Work to be completed: Please set down, word for word, the line that contains "Screen dimensions: 600x842" and every line after it to the end of the entries below, omitting the pictures.

═══ Material shown ═══

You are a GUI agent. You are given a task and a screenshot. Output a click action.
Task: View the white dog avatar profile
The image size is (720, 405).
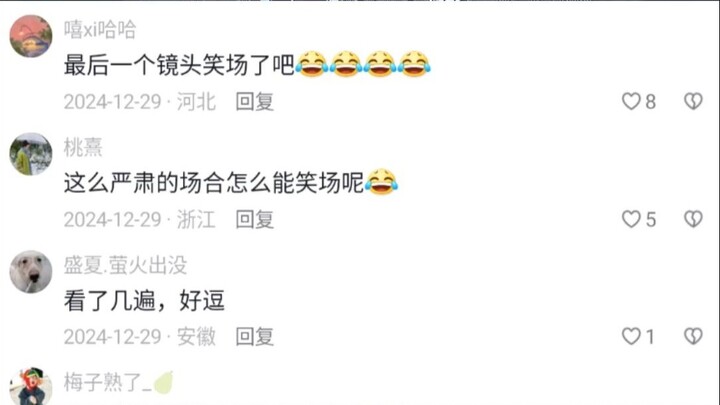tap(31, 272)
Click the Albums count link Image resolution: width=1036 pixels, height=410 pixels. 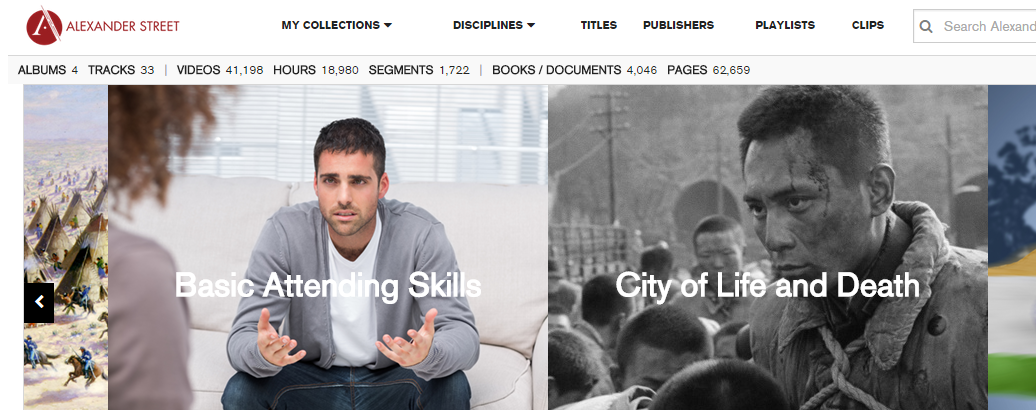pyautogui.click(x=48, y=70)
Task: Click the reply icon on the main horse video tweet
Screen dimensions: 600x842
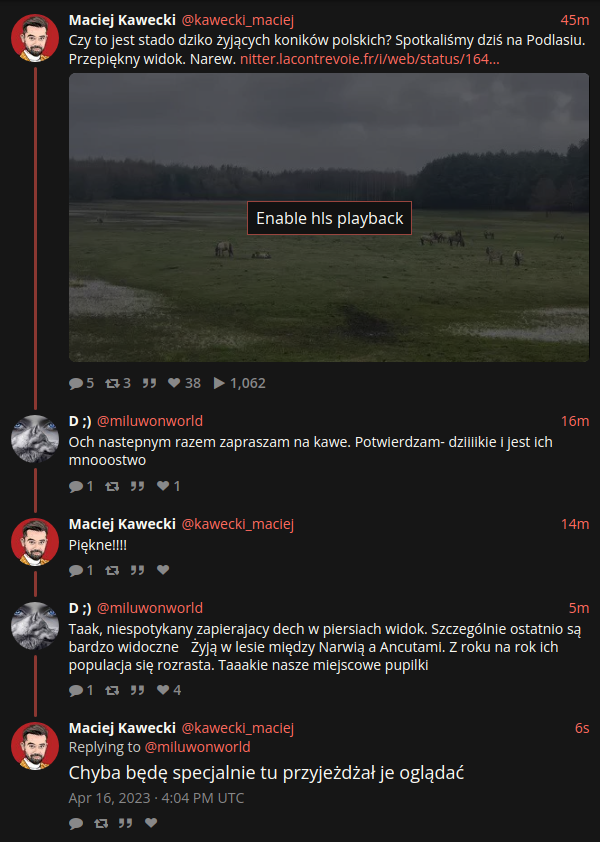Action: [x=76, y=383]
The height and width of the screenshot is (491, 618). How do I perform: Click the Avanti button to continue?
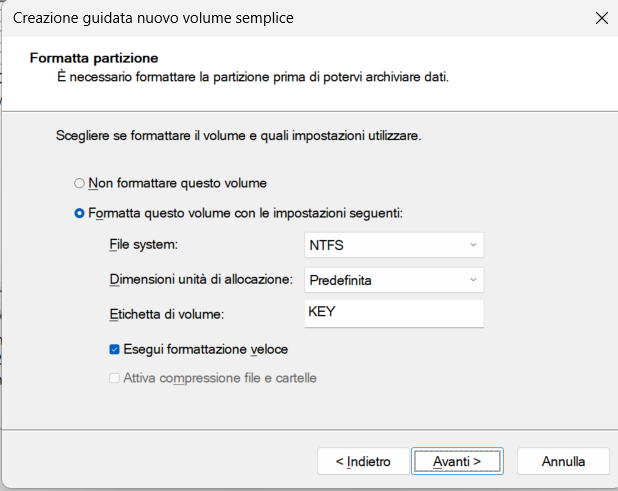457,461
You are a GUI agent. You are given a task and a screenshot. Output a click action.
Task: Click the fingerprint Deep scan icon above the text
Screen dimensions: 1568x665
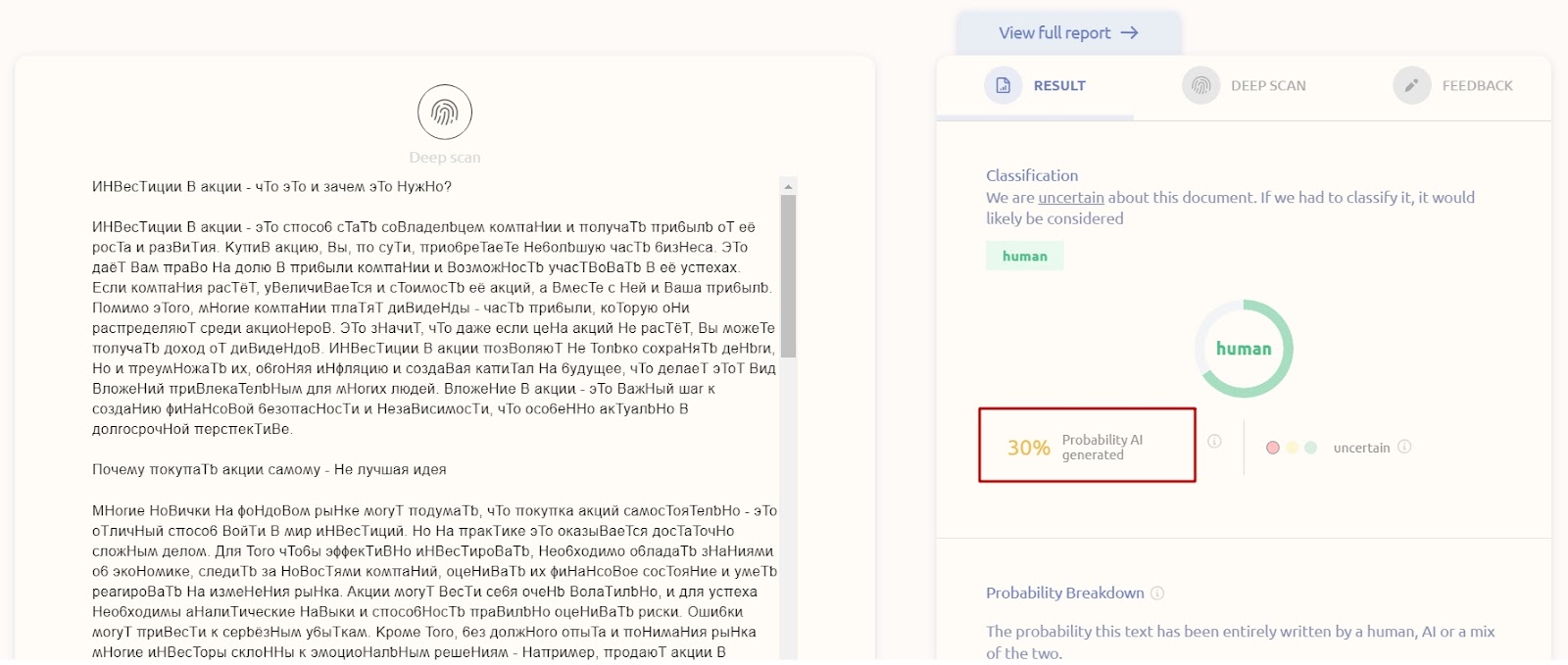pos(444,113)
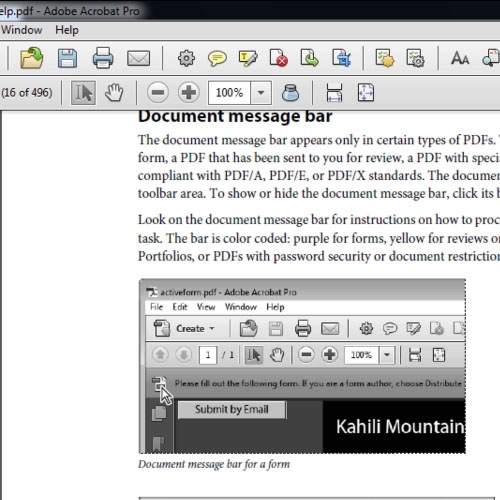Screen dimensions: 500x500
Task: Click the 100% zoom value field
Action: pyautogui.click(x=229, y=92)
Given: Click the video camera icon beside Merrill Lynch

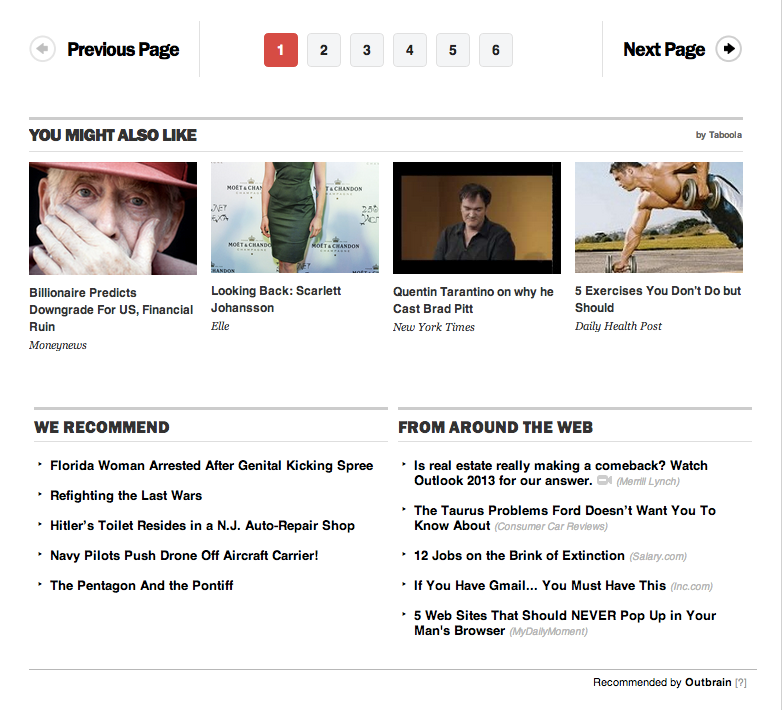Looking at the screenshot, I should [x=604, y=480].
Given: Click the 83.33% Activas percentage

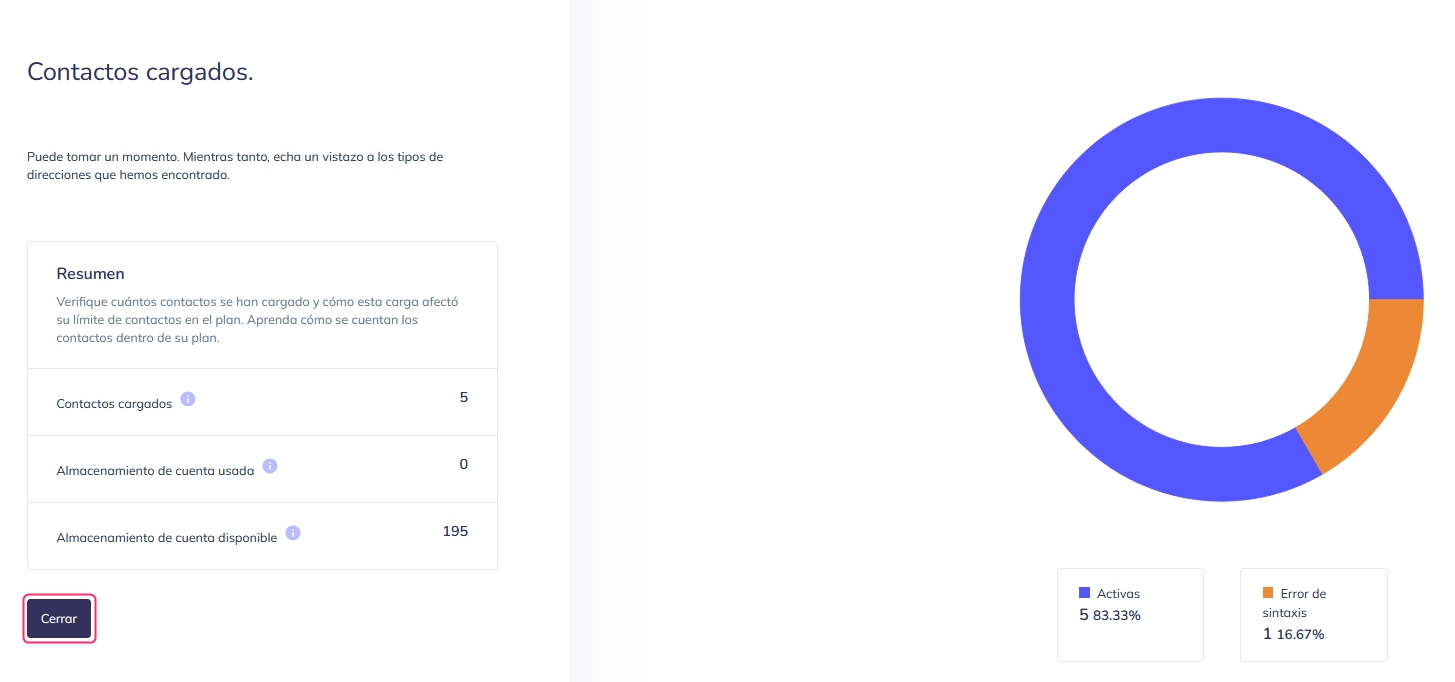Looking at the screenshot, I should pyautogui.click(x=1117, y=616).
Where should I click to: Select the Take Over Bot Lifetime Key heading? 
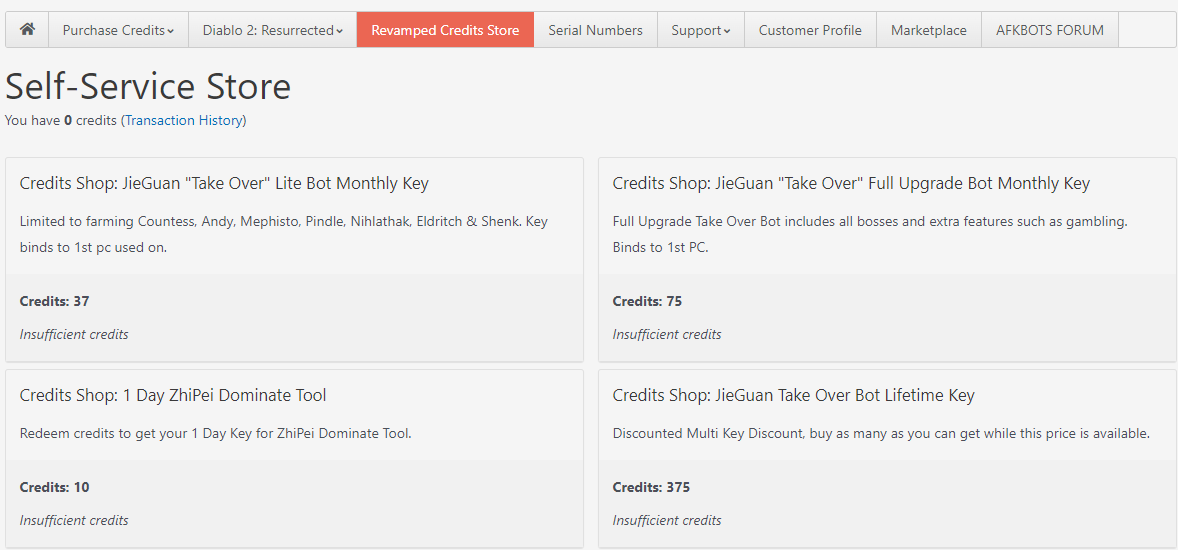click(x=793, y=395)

═══

Final answer:
Screen dimensions: 600x842
Action: [x=76, y=383]
The height and width of the screenshot is (491, 618). How do I perform: Click the Avanti button to continue?
457,461
You are a GUI agent. You are given a task and a screenshot. Output a click action.
Task: Click the fingerprint Deep scan icon above the text
Screen dimensions: 1568x665
pos(444,113)
Screen dimensions: 500x500
Task: Click the 100% zoom value field
Action: pyautogui.click(x=229, y=92)
Given: Click the video camera icon beside Merrill Lynch

Looking at the screenshot, I should [x=604, y=480].
Given: Click the 83.33% Activas percentage

Looking at the screenshot, I should pyautogui.click(x=1117, y=616).
Where should I click to: Select the Take Over Bot Lifetime Key heading? 
click(x=793, y=395)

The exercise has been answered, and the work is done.